Delta Smelt Numbers Nonexistent Again In Trawl Survey

The battle for California’s Central Valley water has taken its biggest toll on fish such as spawning salmon but also a critical native species, the San Joaquin Delta smelt. The fish counts searching for the smelt have become more and more bleak. Here’s veteran outdoors reporter Dan Bacher’s report in the Daily Kos with the latest depressing results:

For the sixth year in a row, no Delta Smelt were collected in the California Department of Fish and Wildlife’s Fall Midwater Trawl (FMWT) Survey in the Sacramento-San Joaquin River Delta from September through December 2023.

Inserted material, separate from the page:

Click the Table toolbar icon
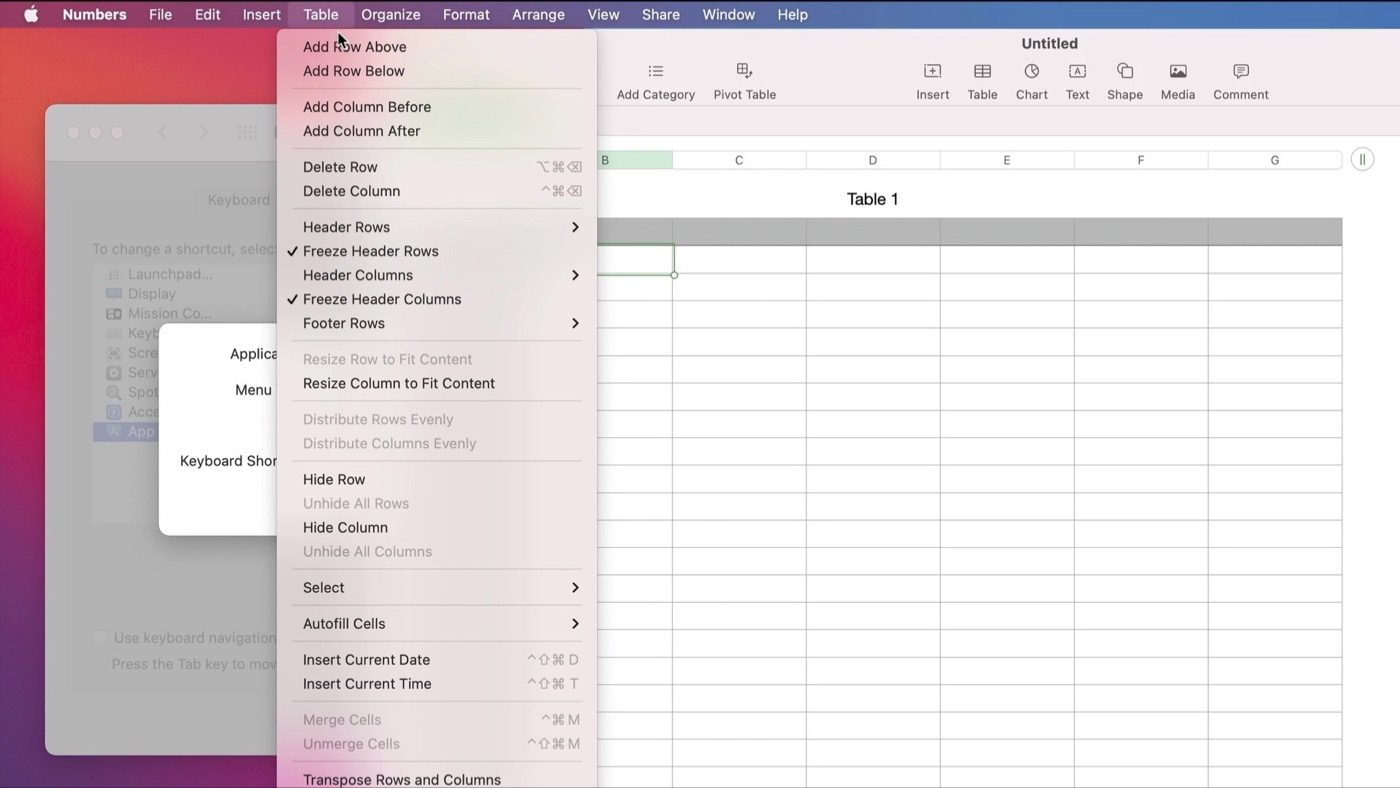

Once the most abundant species in the entire estuary, the Delta Smelt has declined to the point that it has become virtually extinct in the wild. The 2 to 3 inch fish, found only in the Delta, is an “indicator species” that shows the relative health of the San Francisco Bay/Delta ecosystem.

When no Delta Smelt are found in six years of a survey that has been conducted since 1967, the estuary is in a serious ecological crisis.

As CDFW explains about Delta smelt, the species was “was listed as threatened under the Federal Endangered Species Act (ESA) and the California Endangered Species Act (CESA) in 1993. In 2009, CESA status was changed to endangered.”